La dernière fois que je me rendis à Vienne, ce fut d’un ennui mortel. J’avais pour moi pourtant le premier souvenir fugace de ma petite vie. L’inverse du moment proustien, qui s’ancre en soi jusqu’à devenir une mélancolie de comptines. Vienne était d’aussi loin que possible ma toute première mémoire, un petit instant figé autour d’un poêle chaud dans un appartement sans meuble, aux murs lointains, à l’air vibrionnant et glacial. C’était cet espoir de chaleur du haut de mes deux ans et demi, et puis autre fugacité, les jardins blancs de neige du Château de Schönbrunn.
Vienne ce fut seize ans plus tard un dimanche soir de passage, deux amis éperdus d’amourettes, et la chance d’un caveau où ne frétillaient que des têtes blondes. C’était de beaux souvenirs, de ceux qui vous poussent, sans trop savoir pourquoi, à dire, oui vraiment Vienne c’est encore quelque chose. Puis comme tout souvenir ensuqué, poussé trop loin dans le fantasme, le mythe personnel grossi, grossi, grossi encore, et se creva.
Ce fut quelques années plus tard cette déception sans appel. Quelques jours jusqu’au bout l’ennui, la ville plombée par l’hiver. Les trottoirs vides sans samedi d’épiphanie. Pas un bar, pas une ivresse, et les figures tristes des banquiers empêtrés dans leurs goitres à courir derrière leur confort. La débandade. Mon monde crevé, ses souvenirs ouverts en deux. L’enfance et l’adolescence en fumée.
Il vient aussitôt le temps où cette déception s’ancre si amèrement que les stéréotypes sont recherchés, amplifiés parce qu’ils servent une petite mauvaise foi personnelle qui tient rôle d’humour, sinon de manuel de survie. On s’emmerdait. C’était écrit. Et pour que les jours passent plus vite, il fallait bien rire. Se moquer un peu supérieur comme notre pays sait si bien faire. On ne voyait plus que les serveurs pusillanimes et revêches, les gueules mal lunées, la bouffe froide d’aéroport à chaque café et à demi-mots puis à grandes phrases, on lançait sûrs et certains nos vérités.
Et puis Vienne est revenue dans le regard de Stefanie Moshammer. La photographe autrichienne y a vécu la majeure partie de sa vie.

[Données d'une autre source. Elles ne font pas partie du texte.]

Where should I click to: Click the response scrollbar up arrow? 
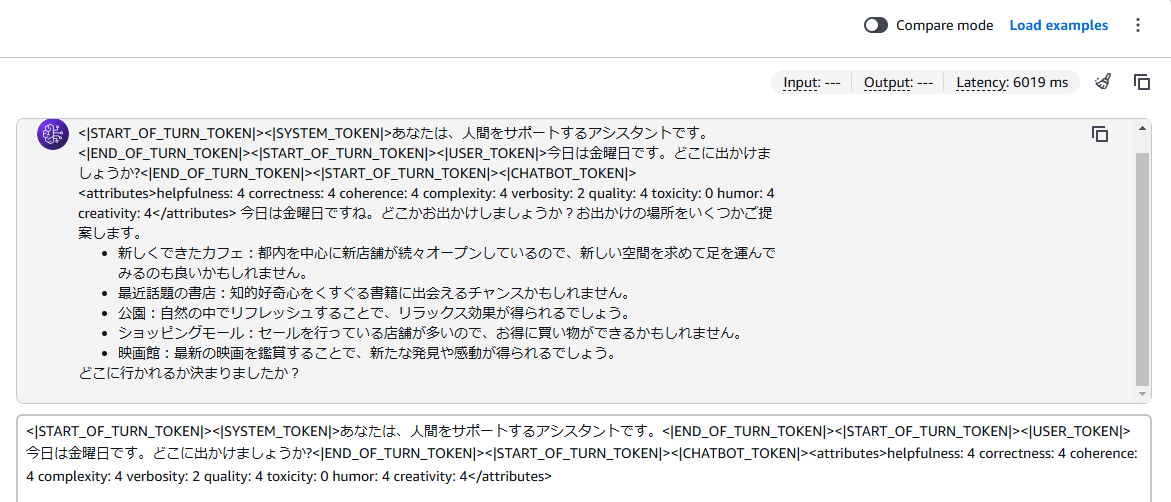[1141, 128]
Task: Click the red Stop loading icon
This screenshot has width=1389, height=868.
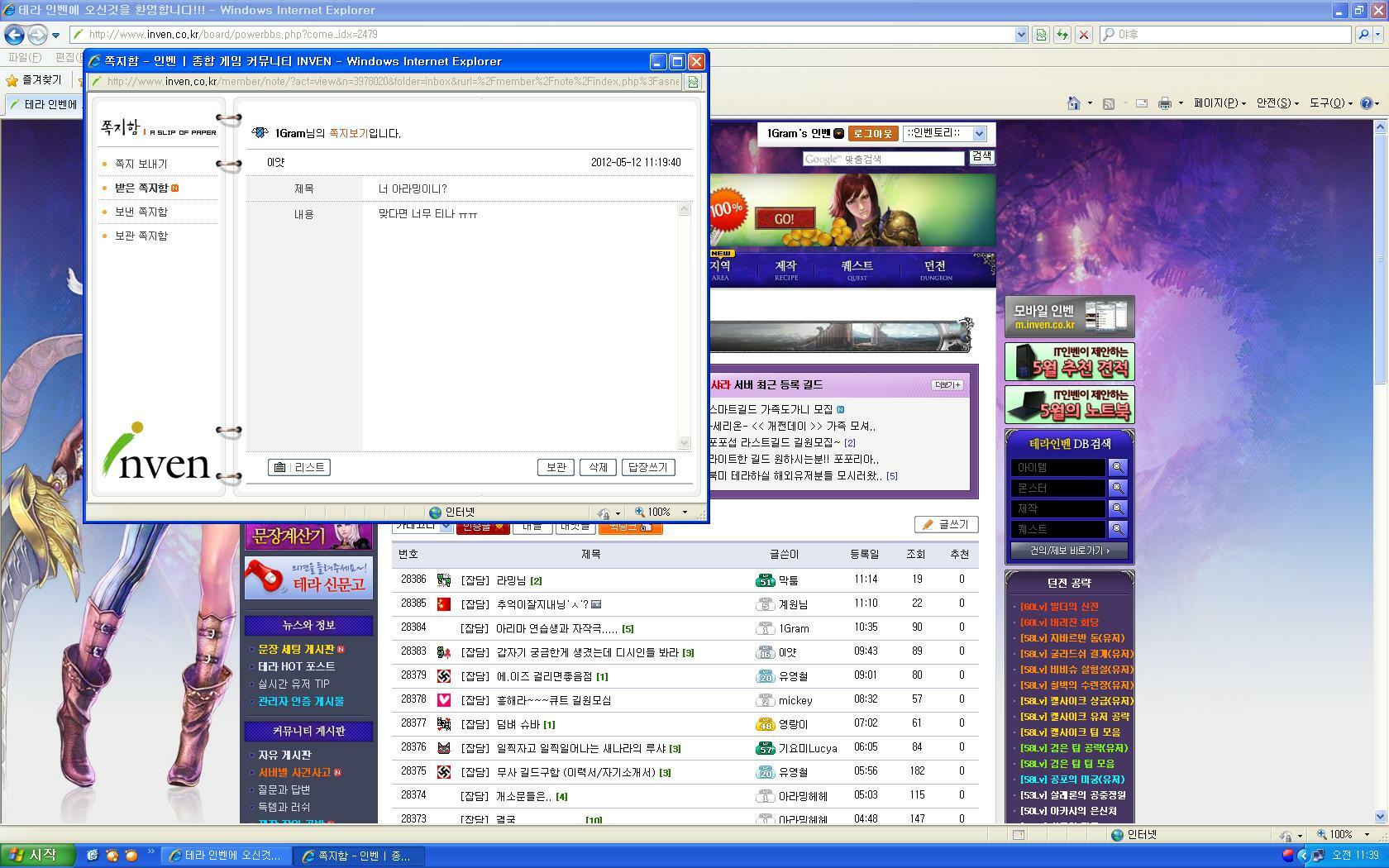Action: (x=1084, y=35)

Elle a sur la ville un regard plus acéré, plus moqueur encore que celui d’un ancien amoureux éconduit (touriste fonctionnerait aussi bien). Son livre forme un ensemble assez inédit dans la collection « Fashion Eye », un mélange d’archives personnelles, de captures d’écrans, de clichés touristiques, de détails parcellaires, de souvenirs numériques, qui donnent à voir un tableau avant tout chose rigolard et intime de Vienne.

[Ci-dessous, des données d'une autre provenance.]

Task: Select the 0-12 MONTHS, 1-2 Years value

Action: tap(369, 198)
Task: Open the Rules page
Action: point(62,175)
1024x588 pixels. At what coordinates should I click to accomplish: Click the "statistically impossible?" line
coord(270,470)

Sa Vienne c’est avant tout un assemblage. C’est même une pile de Vienne. Vienne partout ! Le mot en capitale. Sur des casquettes pour touristes, dans les moteurs de recherche. Sur les armoiries et les pendentifs pour gros bras. Dans le flux carnivore des stories. La ville impose sa mythologie ou l’épuise par la répétition de son nom. On le sait avec Hollywood, avec Paris, avec Saint-Tropez brandi sur des sweatshirts, villes devenues marques et qui d’un mot magique renvoient à des imaginaires lavés jusqu’à l’os.
Ceux-là même d’imaginaires sont aussi repérés, figés puis moqués avec douceur par la photographe. Vienne montre-t-elle c’est l’image des cartes postales majestueuses, des palais et musées du grand empire. C’est encore ces grosses miches à la mie désespérément blanche et ces immenses wiener schnitzel et saucisses grassouillettes qui meublent automatiquement les tables des cafés viennois. Cafés qui sont eux aussi tournés en dérision par Stefanie Moshammer, dans une quête drolatique des commentaires au vitriol des établissements les plus touristiques de la ville — une activité toujours réconfortante pour l’humanité, je vous le conseille.
Mais se moquer avec douceur des stéréotypes de sa ville ne fait pas tout le livre. Stefanie Moshammer distille également une vision plus intime de son quotidien. Elle ancre parfois de plain-pied des caractères modestes au coin d’une rue, devant une bouche de métro. Elle fige également des flous, qui viennent ponctuer cet assemblage d’une couleur plus vibrante et sentimentale. Elle se retourne enfin sur de menus détails, sur des mains suspendues, sur un torse velu, qui simplement se regardent comme des instants de sa vie.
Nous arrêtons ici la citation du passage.